→ SOURCE PASSAGE
***

In some embodiments, this process may also include generating a user interface to receive the acceptance result, by generating user interface elements (326) . The user interface elements 128 may form a part of a user interface for generating AR-enhanced video content. For example, the user interface elements 128 may permit a user of the computer system (e.g., computer system 110 of FIG. 1) to indicate acceptance or rejection of an association of a 3D model with a real object in the video. In some embodiments, when the computer system receives a rejection command (328) , the computer system repeats at least part of the method until it receives an acceptance command. For example, the computer system may repeat the entire process, beginning with obtaining a new 3D model of the object. Alternatively, the computer system may repeat only the association of the pose of the object with the video at the timestamp. That is to say that the 3D model may be acceptable, but the mapping of the 3D model to the real world object may be the reason that the computer system received the rejection command. In some embodiments, the computer system may determine improper mapping automatically (e.g., without user interaction) as part of the step of associating pose of the real world object, for example, by generating a measure of error between one or more features detected from the real world object and the corresponding edges and/or coordinates of the 3D model. In some cases, when the error is outside an allowable range, the computer system may automatically repeat the process described above (e.g., via implementation of an auto-fitting algorithm as part of determining the pose of the object) . In some embodiments, the computer system receives an accept command and/or does not receive a rejection command, in which case the computer system may encode and store the enhanced video content 330 in a data store, as described in more detail in reference to FIG. 4.

FIG. 4 is another simplified flowchart illustrating a method 400 of providing 3D models of real objects in as AR content to a video, according to an embodiment of the present disclosure. In some embodiments, a camera obtains video content 410 using a recording application or other software on a computer system (e.g., computer system 110 of FIG. 1) . In some embodiments, the computer system may form a part of a mobile device, including, but not limited to, a smart phone, a tablet, an AR headset device, a dedicated device for creating AR content, and the like.

In some embodiments, the computer system identifies at least one object 420 in the video content 410 for creation of a 3D model based thereupon to be incorporated as AR content to the video. Until an object 420 is identified and/or while an object is not identified, the computer system may continue to obtain video content 410. In some embodiments, when an object 420 has been identified, the computer system may suspend obtaining video 422, such that the image sensor used to obtain video content 410 may be used to obtain a 3D model 424 of the object 420. In some embodiments, obtaining a 3D model includes processing data from both an image sensor (e.g., RGB optical sensor 114 of FIG. 1) and a depth sensor (e.g., sensor 112 of FIG. 1) , as described in more detail in reference to FIG. 5, below.

***

→ PROBLEM SET
1 > In the AR video passage, rewrite the part that opens with the words containing "FIG. 4 is another" and closes with "and the like.", swapping "smart phone" for "smartphone".
2 > Answer these questions from the AR video passage:
(a) When the computer system receives a rejection command, what does it repeat, and until when?
(b) Which sensor is given as the example of an image sensor?
(c) What may the computer system keep doing until an object is identified?
The rows that follow come from a separate source.

***

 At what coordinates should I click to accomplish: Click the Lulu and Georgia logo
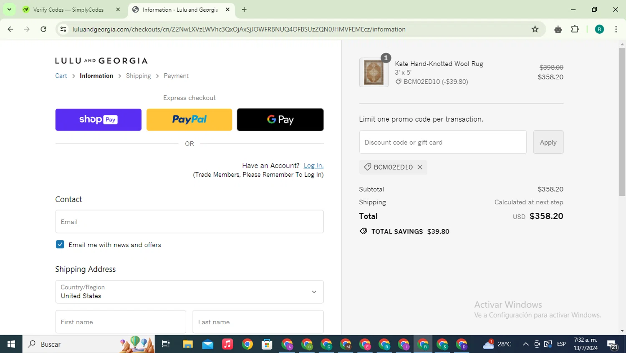[x=101, y=61]
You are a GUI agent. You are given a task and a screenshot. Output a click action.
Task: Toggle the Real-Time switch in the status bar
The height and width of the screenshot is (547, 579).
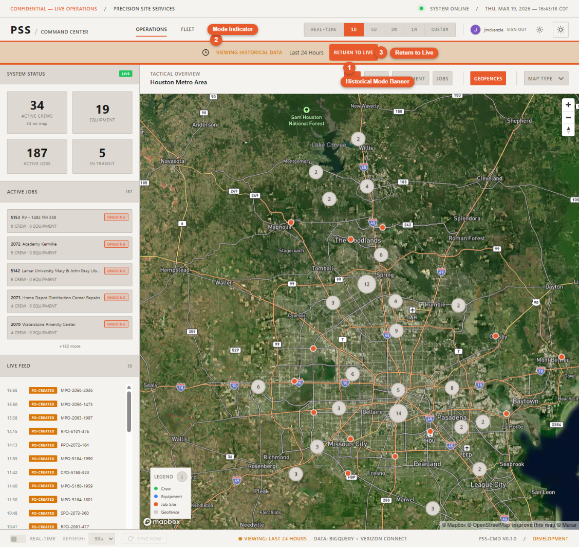click(17, 538)
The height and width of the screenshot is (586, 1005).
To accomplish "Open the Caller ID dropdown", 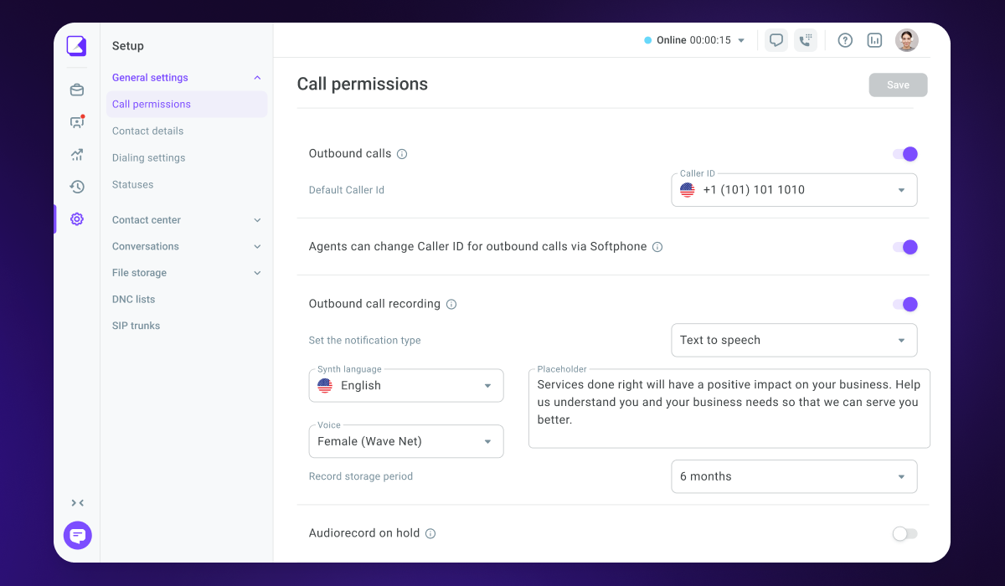I will [794, 190].
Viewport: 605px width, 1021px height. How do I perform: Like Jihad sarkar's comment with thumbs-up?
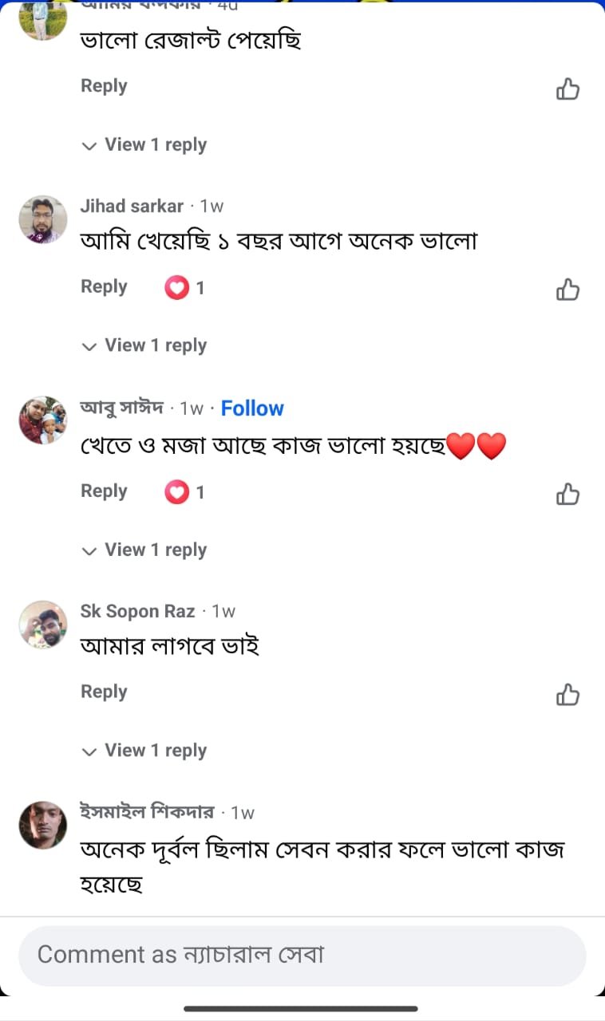click(x=567, y=289)
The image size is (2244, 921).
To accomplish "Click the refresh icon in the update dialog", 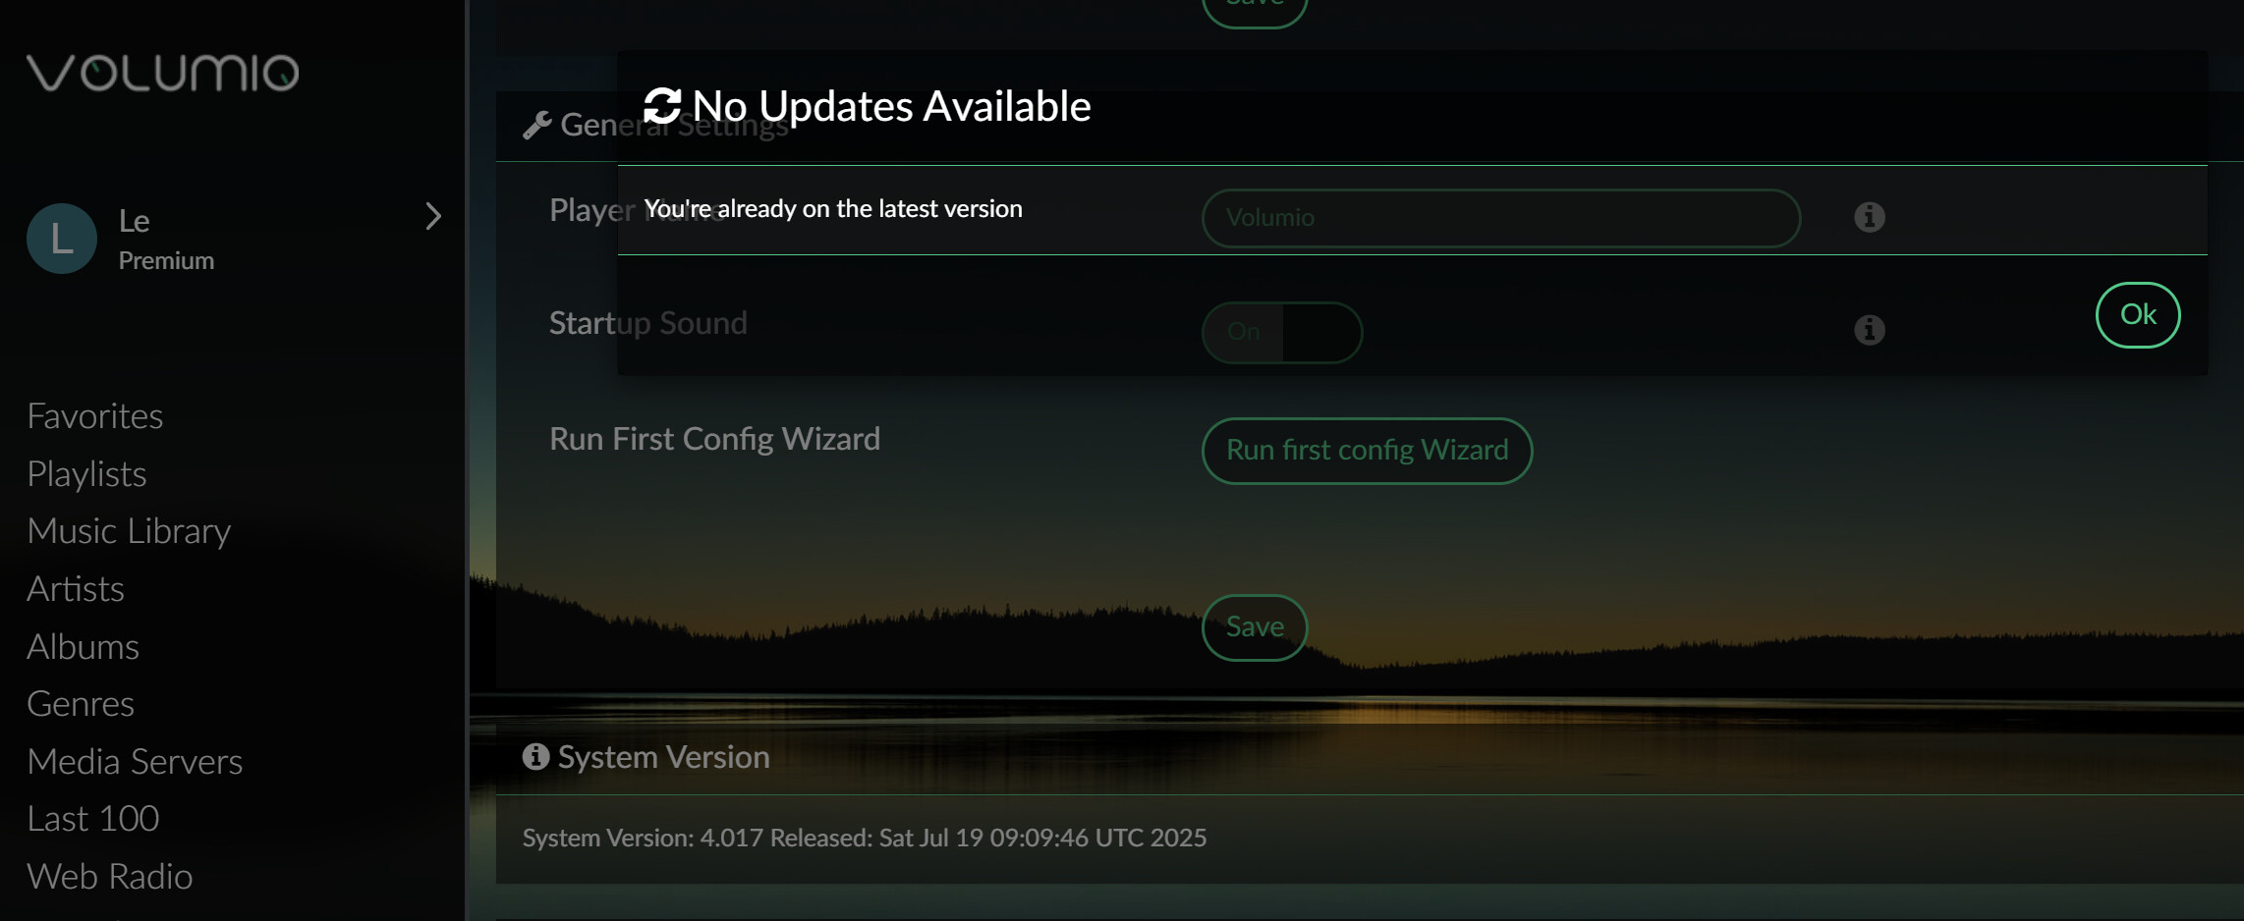I will pyautogui.click(x=662, y=106).
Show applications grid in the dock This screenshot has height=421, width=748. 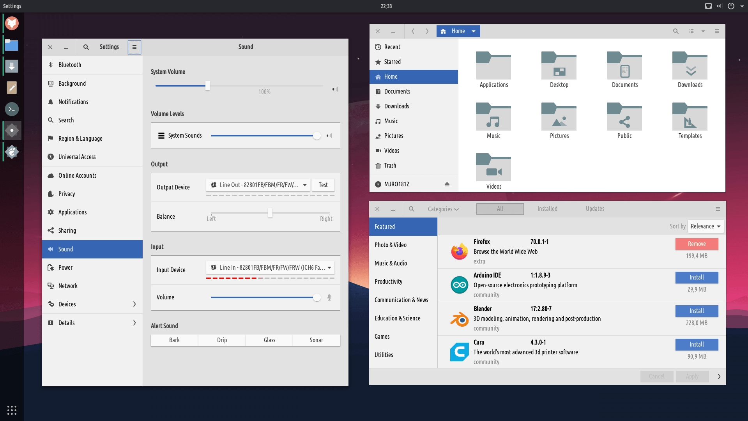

***

→ RESULTS IN ORDER
1 >
FIG. 4 is another simplified flowchart illustrating a method 400 of providing 3D models of real objects in as AR content to a video, according to an embodiment of the present disclosure. In some embodiments, a camera obtains video content 410 using a recording application or other software on a computer system (e.g., computer system 110 of FIG. 1) . In some embodiments, the computer system may form a part of a mobile device, including, but not limited to, a smartphone, a tablet, an AR headset device, a dedicated device for creating AR content, and the like.

2 >
(a) It repeats at least part of the method until it receives an acceptance command.
(b) RGB optical sensor 114 of FIG. 1.
(c) It may continue to obtain video content 410.